■ **Directive**
Extend the unicorn-company data-cleaning activity below, picking up right after its last line.

■ **Text shown**
────────────────────────────────────────

# Activity: Validate and clean your data

## Introduction

In this activity, you will use input validation and label encoding to prepare a dataset for analysis. These are fundamental techniques used in all types of data analysis, from simple linear regression to complex neural networks. 

In this activity, you are a data professional an investment firm that is attempting to invest in private companies with a valuation of at least $1 billion. These are often known as "unicorns." Your client wants to develop a better understanding of unicorns, with the hope they can be early investors in future highly successful companies. They are particularly interested in the investment strategies of the three top unicorn investors: Sequoia Capital, Tiger Global Management, and Accel. 

## Step 1: Imports

Import relevant Python libraries and packages: `numpy`, `pandas`, `seaborn`, and `pyplot` from `matplotlib`.

In [None]:
# Import libraries and packages.

### YOUR CODE HERE ### 


### Load the dataset

The data contains details about unicorn companies, such as when they were founded, when they achieved unicorn status, and their current valuation. Load the dataset `Modified_Unicorn_Companies.csv` as `companies` and display the first five rows. The variables in the dataset have been adjusted to suit the objectives of this lab, so they may be different from similar data used in prior labs.

In [None]:
# Load the data.

────────────────────────────────────────

■ **Supplied data**

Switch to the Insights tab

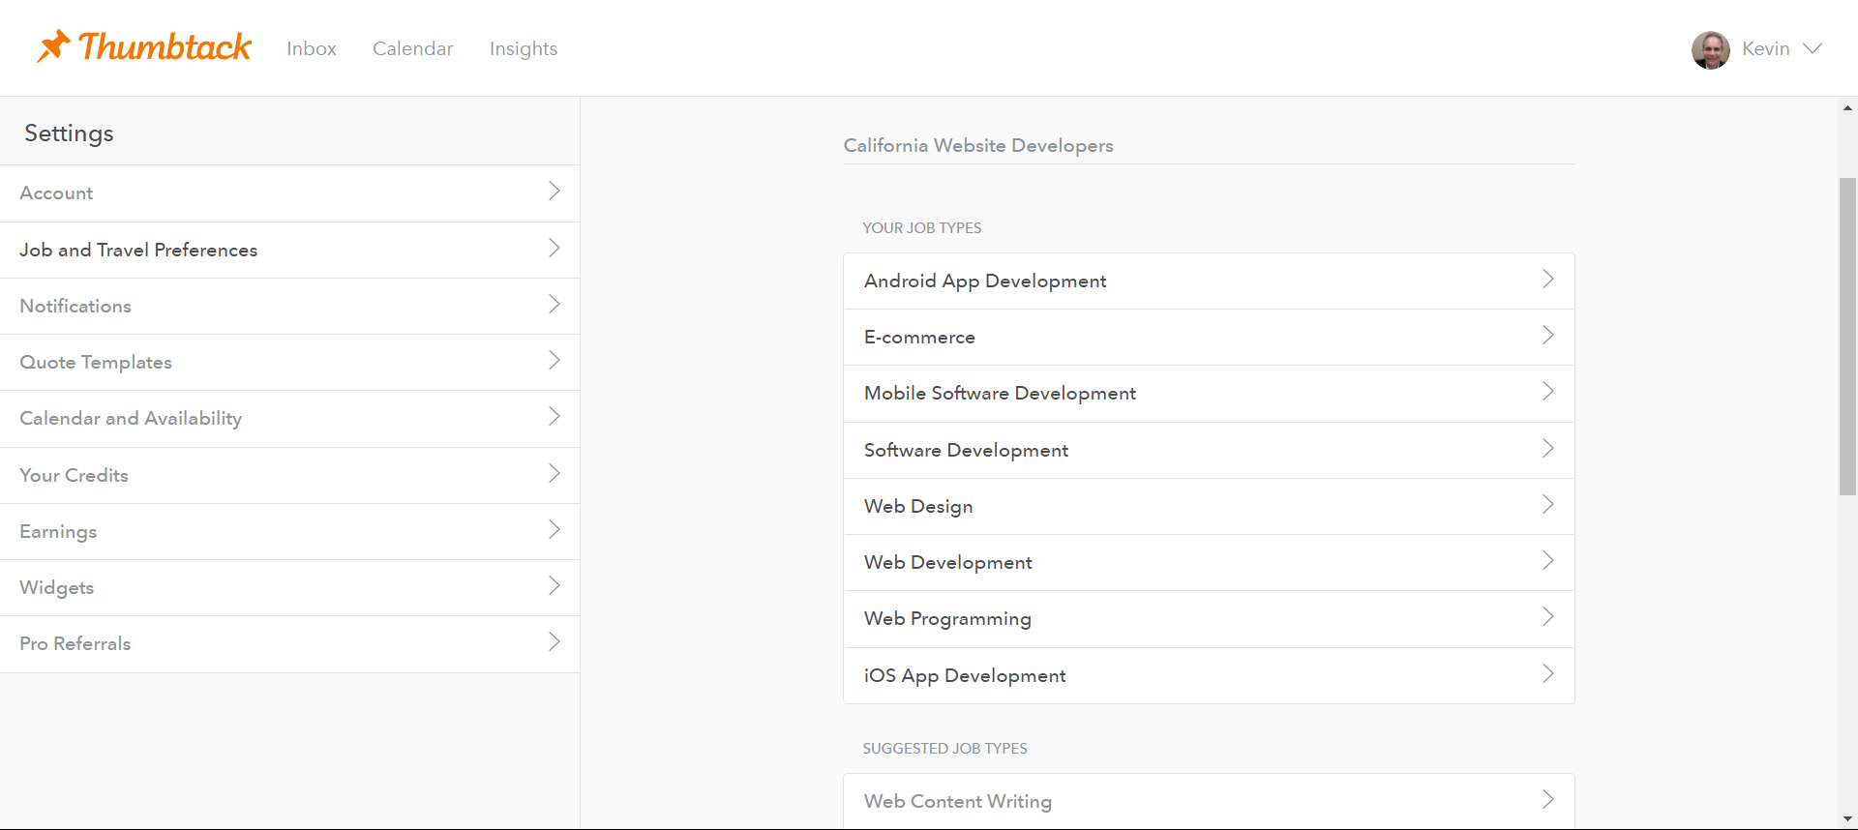click(523, 48)
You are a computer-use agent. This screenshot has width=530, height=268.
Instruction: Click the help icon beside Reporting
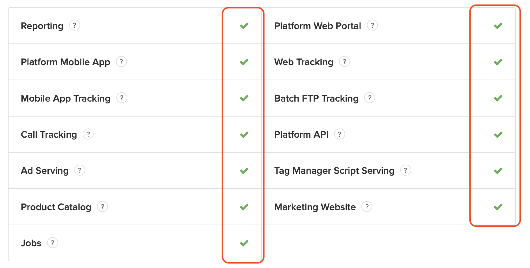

────────────────────────────────────────

■ **Response to the task**
### YOUR CODE HERE ### 


# Display the first five rows.

### YOUR CODE HERE ### 


## Step 2: Data cleaning


Begin by displaying the data types of the columns in `companies`.

In [None]:
# Display the data types of the columns.

### YOUR CODE HERE ###


<details>
  <summary><h4><strong>Hint 1</strong></h4></summary>

Review what you have learned about exploratory data analysis in Python.

</details>

<details>
  <summary><h4><strong>Hint 2</strong></h4></summary>

There is a `pandas` DataFrame property that displays the data types of the columns in the specified DataFrame.
 

</details>

<details>
  <summary><h4><strong>Hint 3</strong></h4></summary>

  The `pandas` DataFrame `dtypes` property will be helpful.

</details>

### Correct the data types

If any of the data types in `companies` are incorrect, fix them and save them back to `companies`.

In [None]:
# Apply necessary datatype conversions.

### YOUR CODE HERE ###


### Create a new column

Add a column called `Years To Unicorn`, which is the number of years between when the company was founded and when it became a unicorn.

In [None]:
# Create the column Years To Unicorn.

### YOUR CODE HERE ###


<details>
  <summary><h4><strong>Hint 1</strong></h4></summary>

Extract just the year from the `Date Joined` column. 

</details>

<details>
  <summary><h4><strong>Hint 2</strong></h4></summary>

  Use `dt.year` to access the year of a datetime object.

</details>

<details>
  <summary><h4><strong>Hint 3</strong></h4></summary>

Subtract the `Year Founded` from the `Date Joined`, and save it to a new column called `Years To Unicorn`.
  
Ensure you're properly extracting just the year (as an integer) from `Date Joined`.

</details>

**QUESTION: Why might your client be interested in how quickly a company achieved unicorn status?**

[Write your response here. Double-click (or enter) to edit.]

### Input validation

The data has some issues with bad data, duplicate rows, and inconsistent `Industry` labels.

Identify and correct each of these issues.

Analyze the `Years To Unicorn` column and fix any issues with the data. Use your best judgement on the best approach to correct errors.

In [None]:
# Identify and correct the issue with Years To Unicorn.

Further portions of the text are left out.